Long Lib Dem history of dirty election tactics

The activities of the Lib Dems in Norwich North are far from the only example of dirty tactics being employed by the party during a by-election battle.

Lib Dems have a long history in particular of launching personal smear campaigns against rival candidates, rather than focussing on their own policies and ideas.

The 2006 Bromley & Chislehurst by-election was a classic case not just of underhand tactics but also of dirty politics.

The Lib Dem bid to win the seat started rather shamefully when the party's then leader, Menzies Campbell, had to intervene to "put a stop" to local activists campaigning before the funeral of the former local Conservative MP - Eric Forth - had taken place.

Once the by-election campaign was underway, the party's tactics didn't get much better when a series of leaflets issued by the Lib Dems appeared designed to mimic Labour and Conservative party literature, a general interest magazine and not one but two styles of local newspaper.

But it was the so-called 'Bromley Mail' Lib Dem leaflet (pictured above) that set the scene for one of the Lib Dem candidate's key themes of the by-election - a front page splash not setting out his main policies, but a highly personal attack on this chief rival.

Castigated with the nickname "three jobs Bob", Conservative candidate - now MP - Bob Neill was criticised for being a member of the Greater London Assembly (GLA), sitting on a health authority board and working as a barrister.

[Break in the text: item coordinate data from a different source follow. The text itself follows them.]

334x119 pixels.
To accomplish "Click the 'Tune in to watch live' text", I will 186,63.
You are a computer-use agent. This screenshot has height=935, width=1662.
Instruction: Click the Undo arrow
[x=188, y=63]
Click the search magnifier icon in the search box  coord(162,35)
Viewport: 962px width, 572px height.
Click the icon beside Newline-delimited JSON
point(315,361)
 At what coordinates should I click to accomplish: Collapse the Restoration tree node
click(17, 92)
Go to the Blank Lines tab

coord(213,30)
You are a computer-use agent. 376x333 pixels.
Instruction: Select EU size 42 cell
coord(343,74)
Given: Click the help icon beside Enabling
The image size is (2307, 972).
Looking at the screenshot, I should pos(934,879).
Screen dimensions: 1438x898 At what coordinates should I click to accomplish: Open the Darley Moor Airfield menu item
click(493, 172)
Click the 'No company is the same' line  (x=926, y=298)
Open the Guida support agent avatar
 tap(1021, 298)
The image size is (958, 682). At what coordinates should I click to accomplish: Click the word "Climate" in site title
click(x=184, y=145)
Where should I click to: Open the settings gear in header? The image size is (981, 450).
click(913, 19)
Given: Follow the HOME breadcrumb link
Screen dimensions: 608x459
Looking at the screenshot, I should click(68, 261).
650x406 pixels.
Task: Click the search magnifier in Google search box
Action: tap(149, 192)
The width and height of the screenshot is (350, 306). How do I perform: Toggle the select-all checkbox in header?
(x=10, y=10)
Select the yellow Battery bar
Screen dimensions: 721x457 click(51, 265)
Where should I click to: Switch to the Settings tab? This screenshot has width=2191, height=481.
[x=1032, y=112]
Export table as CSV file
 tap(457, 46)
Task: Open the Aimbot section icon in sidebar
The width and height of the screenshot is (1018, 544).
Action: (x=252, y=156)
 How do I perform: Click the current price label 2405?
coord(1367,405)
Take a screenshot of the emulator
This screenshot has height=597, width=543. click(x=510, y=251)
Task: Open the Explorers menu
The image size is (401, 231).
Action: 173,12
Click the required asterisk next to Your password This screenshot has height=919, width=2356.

But beyond the dramatic headline, repeated by the Lib Dems in leaflet after leaflet, the essence of the attack was misleading as none of the jobs were full-time and Neill's work with the health authority was shortly to end as the authority would soon be abolished.

Criticising Neill for being a barrister was particularly short-sighted, as another Conservative MP, Ed Vaizey, pointed out at the time in a Guardian article headlined "unedifying attacks".

Neill would hardly be the only barrister in Parliament, among not least one MP who at the time listed "occasional practice as Queen's Counsel" in his register of member's interests - then Lib Dem leader, Menzies Campbell.

The 'Bromley Mail' Lib Dem leaflet further misleads by quoting comments made on a website purportedly "used by Conservative members to exchange views", clearly seeking to portray that the party's own activists were upset with the choice of Bob Neill as their candidate.

Neglecting to point out that anyone can post comments on the ConservativeHome site - not just Conservative "members" but also, potentially, supporters of other parties.

Making over-hyped personal attacks on rival candidates, leaving out critical information that diminishes claims being made and publishing campaign material that appears to be designed to imitate independent or another party's literature are the sort of tactics it's time the Lib Dems left behind.